Incidentally, I’d note that Denmark was recently ranked one of the ten most economically free countries on earth, according to the yearly Index of Economic Freedom put out by Heritage (Denmark got 80 points out of 100, compared to 80.7 for the U.S.). In fact, if you look at the subrankings, Denmark actually scores higher on both business freedom and labor freedom than does the United States.
I think this is the first post by MM that I agree with.
Of the options, I concur with Blackadder in preferring #3. (As it happens, I’d put up a post on American Catholic today exploring the possibility that simply calling unemployment a social benefit rather than “insurance” that only applies under certain circumstances would be better.)
Where I’d question the options you lay out here is in the implicit assumption that this _must_ be something done by the state. That appears to be the assumption that the Compendium of CST is working with, but then it’s written to speak to a world in which statism is waxing and all intermediary forms of social organization and obligation are waning.
Were such a thing achievable, I would be much more in favor of this kind of safety net being provided at a much more local level. I think this would be far more in keeping with solidarity and subsidiarity (it’s hard to have any real sense of solidarity with 300 million other people, many of them thousands of miles away) and would help maintain a sense of mutual obligation: Those providing money to those needing it and those needing it to improve their lot as quickly as possible so as not to be a burden.

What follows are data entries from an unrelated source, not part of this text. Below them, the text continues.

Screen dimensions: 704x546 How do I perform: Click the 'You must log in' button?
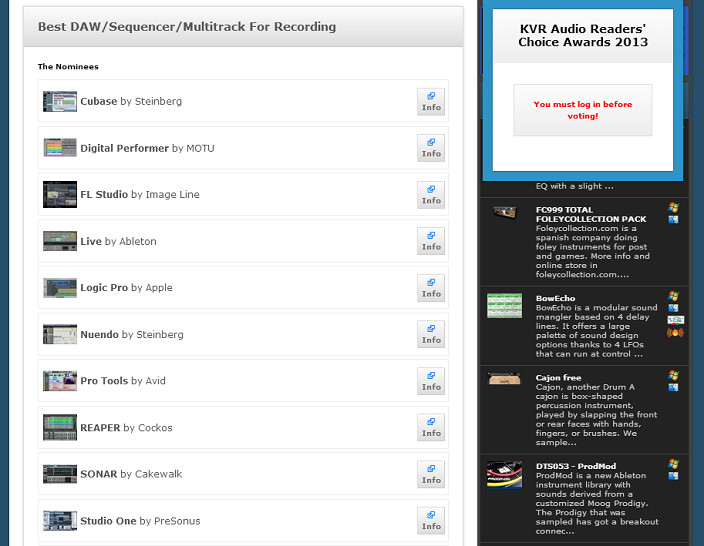pos(582,110)
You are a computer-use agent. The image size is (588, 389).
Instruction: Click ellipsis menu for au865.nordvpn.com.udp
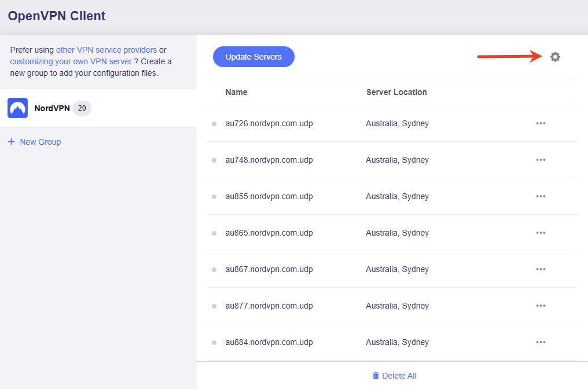pos(541,233)
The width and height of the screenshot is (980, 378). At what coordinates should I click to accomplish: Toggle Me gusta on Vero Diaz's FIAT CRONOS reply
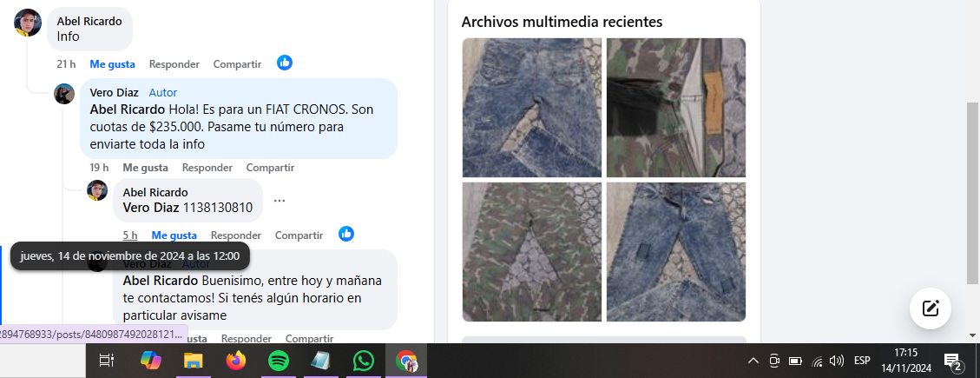[x=145, y=167]
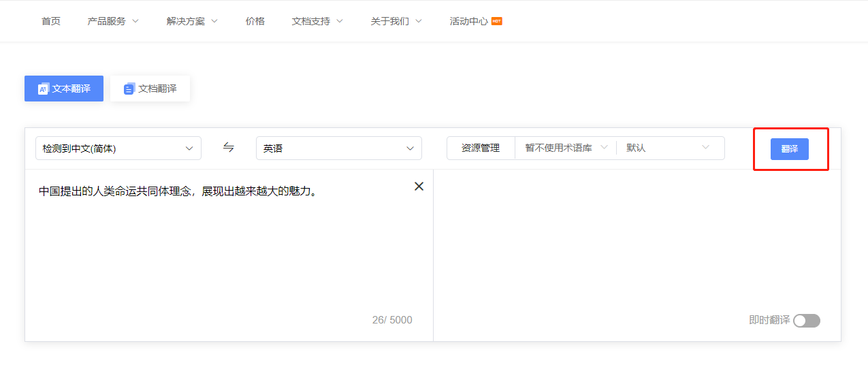Screen dimensions: 868x380
Task: Click the 资源管理 button
Action: (x=481, y=148)
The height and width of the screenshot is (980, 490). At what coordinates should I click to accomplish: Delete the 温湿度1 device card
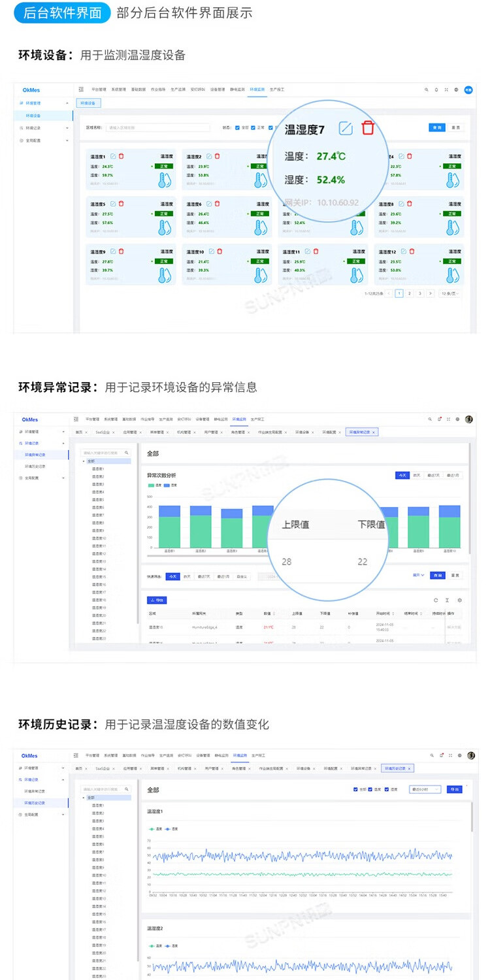tap(122, 156)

There’s no clear path to such a situation now, and so as a conservative I don’t advocate trying to make sudden changes. But in choosing what incremental moves to support or oppose I would tend to support things that move more in that direction and oppose things that move farther from it.
Actually, having unions manage the insurance scheme would better respect subsidiarity.

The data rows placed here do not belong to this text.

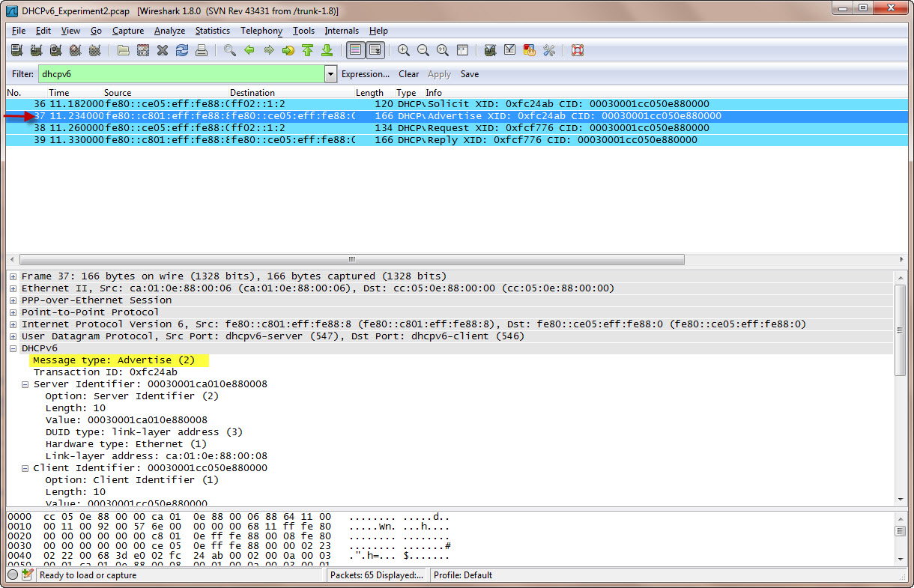Click in the dhcpv6 filter field
This screenshot has width=914, height=588.
click(180, 74)
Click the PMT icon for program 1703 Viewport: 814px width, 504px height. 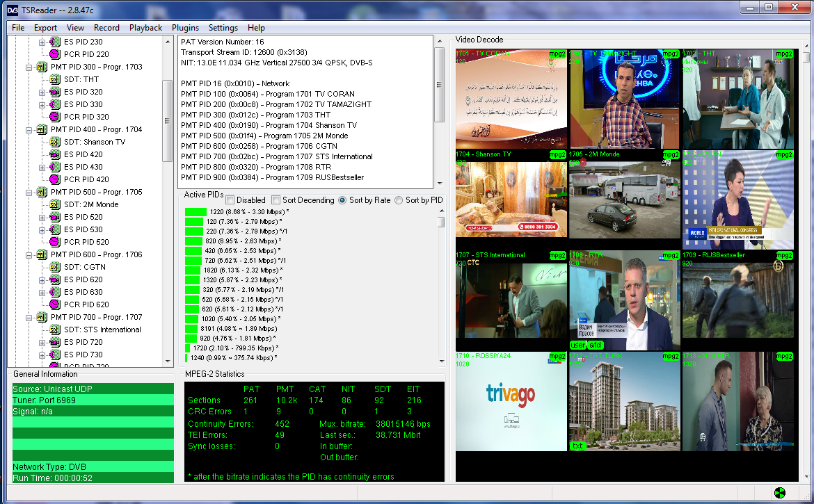pyautogui.click(x=41, y=67)
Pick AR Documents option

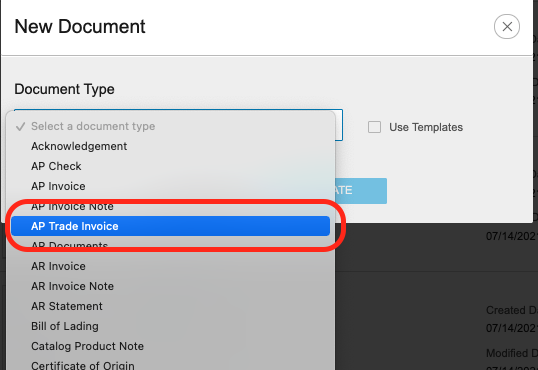tap(170, 246)
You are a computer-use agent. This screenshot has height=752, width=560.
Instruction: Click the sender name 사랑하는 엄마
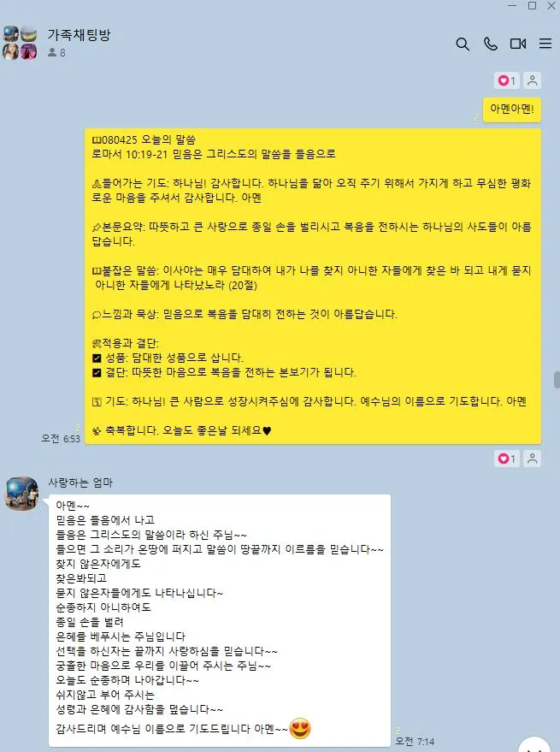pyautogui.click(x=80, y=483)

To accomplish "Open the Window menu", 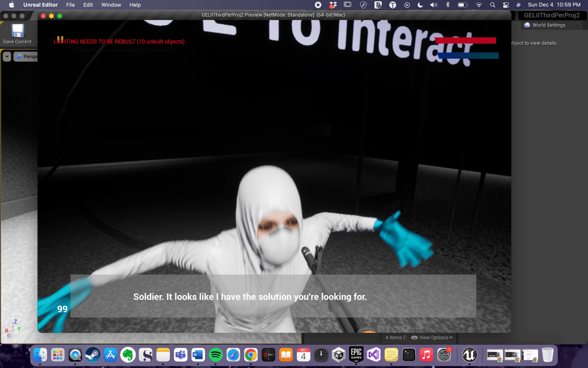I will (111, 5).
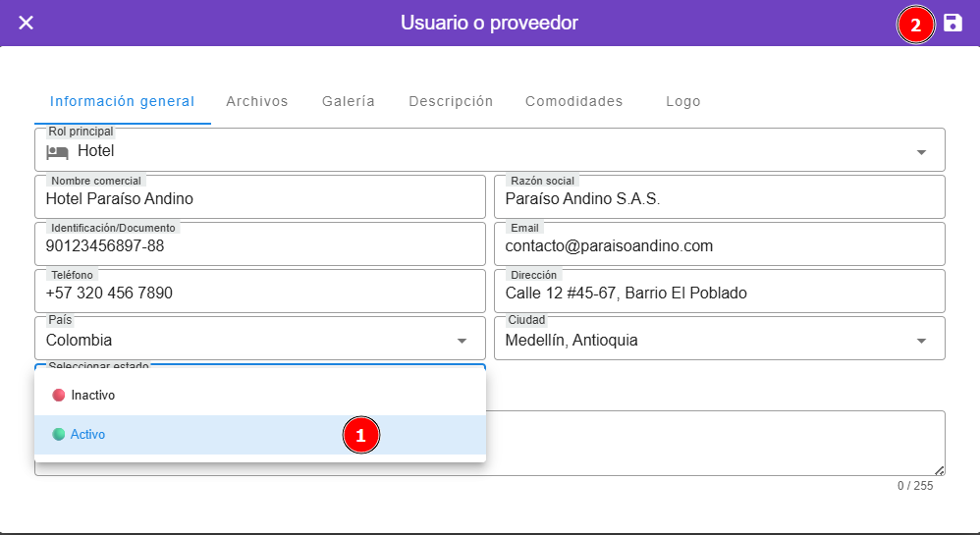The image size is (980, 535).
Task: Expand the Rol principal dropdown arrow
Action: coord(921,152)

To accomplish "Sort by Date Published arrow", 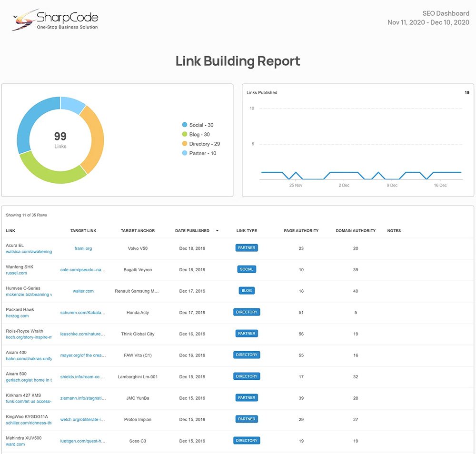I will point(217,231).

Theoretically, yes. Though I think you’d need rather different unions from what we see in America today in that case.
First off, most people don’t belong to unions and have no reason to. (Because the ones we have exist primarily for collective bargaining purposes, which most of us don’t need.)
There’s also the issue that having industry segregated unions might make them ill suited to provide unemployment assistance during an industry-wide downturn. (For example, how much help would auto worker or construction worker unions be for the unemployed right now?) This might be especially awkward if one of the main things out of work people needed assistance with was learning to work in a new industry.
How about a small local grouping, such as a parish?
Actually, having unions manage the insurance scheme would better respect subsidiarity.
Good point. Mutual aid societies used to provide a sort of unemployment insurance for their members before the State took over the role, and if something like that could occur again this would be beneficial both from a Catholic and a purely secular standpoint.
Agreed, BA.
I second essentially everything everyone else has said! #3 of the choices, but intermediary institutions would be a better place.